OpenAIClient

The OpenAIClient is the default AI backend used in Fellow. It uses the OpenAI Chat Completion API to process user inputs, execute tools (functions), and reason step-by-step. It supports memory tracking, auto-summarization, and function calling with JSON-schema-based tool definitions.


Requirements

You must set your OpenAI API key via the OPENAI_API_KEY environment variable:

export OPENAI_API_KEY=sk-...

The key is not configured in YAML for security reasons.


Configuration

The OpenAIClient is used by default, so unless you override it, the following configuration is assumed:

ai_client:
  client: openai
  config:
    memory_max_tokens: 15000
    summary_memory_max_tokens: 15000
    model: "gpt-4o"

Explanation of fields:

  • client: Identifier for the client to use. The string "openai" maps to fellow.clients.openai.OpenAIClient.
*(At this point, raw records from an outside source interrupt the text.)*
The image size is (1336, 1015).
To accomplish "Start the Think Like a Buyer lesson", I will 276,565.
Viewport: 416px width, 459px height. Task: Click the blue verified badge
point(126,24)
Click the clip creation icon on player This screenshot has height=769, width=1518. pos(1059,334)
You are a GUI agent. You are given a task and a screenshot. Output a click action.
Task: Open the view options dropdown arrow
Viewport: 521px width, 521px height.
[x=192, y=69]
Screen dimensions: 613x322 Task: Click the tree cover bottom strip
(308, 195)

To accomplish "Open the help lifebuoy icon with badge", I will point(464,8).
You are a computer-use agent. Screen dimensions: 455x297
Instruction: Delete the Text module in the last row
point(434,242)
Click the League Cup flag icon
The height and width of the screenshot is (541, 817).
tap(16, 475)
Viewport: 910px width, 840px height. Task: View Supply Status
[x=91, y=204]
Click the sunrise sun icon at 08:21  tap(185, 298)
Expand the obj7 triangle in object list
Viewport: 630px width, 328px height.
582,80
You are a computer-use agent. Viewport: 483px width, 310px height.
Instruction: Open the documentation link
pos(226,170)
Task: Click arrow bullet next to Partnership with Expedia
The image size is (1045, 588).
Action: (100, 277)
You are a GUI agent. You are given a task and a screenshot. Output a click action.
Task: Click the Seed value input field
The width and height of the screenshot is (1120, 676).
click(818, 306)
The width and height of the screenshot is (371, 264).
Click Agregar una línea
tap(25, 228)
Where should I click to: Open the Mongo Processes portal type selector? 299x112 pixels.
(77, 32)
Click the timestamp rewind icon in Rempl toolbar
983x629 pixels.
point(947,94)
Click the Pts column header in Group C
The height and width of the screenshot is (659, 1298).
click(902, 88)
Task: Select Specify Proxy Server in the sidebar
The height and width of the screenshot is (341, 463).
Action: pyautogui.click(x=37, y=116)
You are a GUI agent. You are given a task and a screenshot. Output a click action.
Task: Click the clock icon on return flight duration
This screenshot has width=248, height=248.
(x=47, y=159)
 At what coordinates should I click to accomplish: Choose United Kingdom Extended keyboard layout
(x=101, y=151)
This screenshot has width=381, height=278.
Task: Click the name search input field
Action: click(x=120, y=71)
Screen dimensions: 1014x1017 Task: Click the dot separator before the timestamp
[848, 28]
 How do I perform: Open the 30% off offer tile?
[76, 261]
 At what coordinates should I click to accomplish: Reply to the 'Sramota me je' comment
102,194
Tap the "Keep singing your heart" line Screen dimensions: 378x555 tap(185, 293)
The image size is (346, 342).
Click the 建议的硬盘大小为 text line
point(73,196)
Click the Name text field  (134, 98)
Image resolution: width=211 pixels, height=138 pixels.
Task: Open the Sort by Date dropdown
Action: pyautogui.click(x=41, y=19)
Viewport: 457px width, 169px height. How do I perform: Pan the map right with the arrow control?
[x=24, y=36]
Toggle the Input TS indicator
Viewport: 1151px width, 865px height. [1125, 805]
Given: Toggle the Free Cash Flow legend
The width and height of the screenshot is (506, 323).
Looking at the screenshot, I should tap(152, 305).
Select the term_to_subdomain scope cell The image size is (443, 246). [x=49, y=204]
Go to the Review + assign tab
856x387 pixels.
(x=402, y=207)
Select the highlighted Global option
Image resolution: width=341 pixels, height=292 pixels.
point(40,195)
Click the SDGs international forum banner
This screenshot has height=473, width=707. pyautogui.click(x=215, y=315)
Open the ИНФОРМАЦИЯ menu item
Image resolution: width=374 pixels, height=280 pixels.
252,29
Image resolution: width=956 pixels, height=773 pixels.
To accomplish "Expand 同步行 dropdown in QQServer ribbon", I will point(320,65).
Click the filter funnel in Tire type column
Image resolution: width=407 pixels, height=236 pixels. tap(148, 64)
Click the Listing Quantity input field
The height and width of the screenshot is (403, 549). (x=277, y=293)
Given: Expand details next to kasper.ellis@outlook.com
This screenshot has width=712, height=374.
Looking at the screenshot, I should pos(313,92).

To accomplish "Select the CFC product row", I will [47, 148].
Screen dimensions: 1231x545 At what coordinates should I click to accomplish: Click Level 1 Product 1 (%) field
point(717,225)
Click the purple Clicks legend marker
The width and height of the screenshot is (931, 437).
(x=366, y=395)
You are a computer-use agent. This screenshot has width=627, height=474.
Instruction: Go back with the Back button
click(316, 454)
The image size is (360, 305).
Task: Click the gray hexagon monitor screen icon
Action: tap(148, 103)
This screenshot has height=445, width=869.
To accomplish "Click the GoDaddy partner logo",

You don’t need to change this unless you want to use a different backend.

  • model: The OpenAI model to use (e.g., "gpt-4", "gpt-4o", "gpt-3.5-turbo"). Make sure the model supports function calling and system messages.

  • memory_max_tokens: Maximum number of tokens allowed in active memory (memory). If this threshold is exceeded, older messages are summarized.

  • summary_memory_max_tokens: Maximum number of tokens allowed in summarized memory (summary_memory). If this is exceeded, earlier summaries are recursively summarized again.

You can override these values in your own config.yml file to tweak performance, cost, or context handling to your needs.


How it works

The OpenAIClient wraps the OpenAI chat.completions.create API and uses a structured message memory system. It interacts with the language model through a combination of chat history, tool definitions, and function outputs.

Message Roles

The client supports four message roles:

  • "system" – sets behavior instructions or plan context
  • "user" – user prompts
  • "assistant" – model responses or tool invocations
  • "function" – result of a function executed by Fellow

All messages are token-counted and retained in memory until summarization is triggered.


Memory System

The OpenAIClient keeps track of:

  • system_content – static or dynamic instructions (e.g., task plan)
  • memory – active working memory
  • summary_memory – summarized chunks of past memory

Summarization

If memory exceeds the configured memory_max_tokens, older memory is summarized into a compact system message and moved to summary_memory.

If even summary_memory grows beyond its token budget (summary_memory_max_tokens), it will be recursively summarized.

Summaries are generated using the same model via a separate chat prompt:

“Summarize the following conversation for context retention.”


Function Calling

Each command is automatically converted to an OpenAI tool definition using its CommandInput schema and the handler’s docstring.

When calling chat(), the client:

  • Sends messages and tool definitions
  • Lets the model choose whether to call a function
  • If a function is called, executes it and feeds the result back
  • Continues with a follow-up assistant message if needed

make_plan Integration

The make_plan command stores a string inside system_content, which is prepended to every prompt. This allows a planning phase to guide execution without constantly re-injecting goals.

Internally, make_plan uses OpenAIClient.set_plan(plan: str).


Storing Memory

You can persist the memory to disk:

client.store_memory("memory.json")

This writes the full history (including token counts) to a JSON file.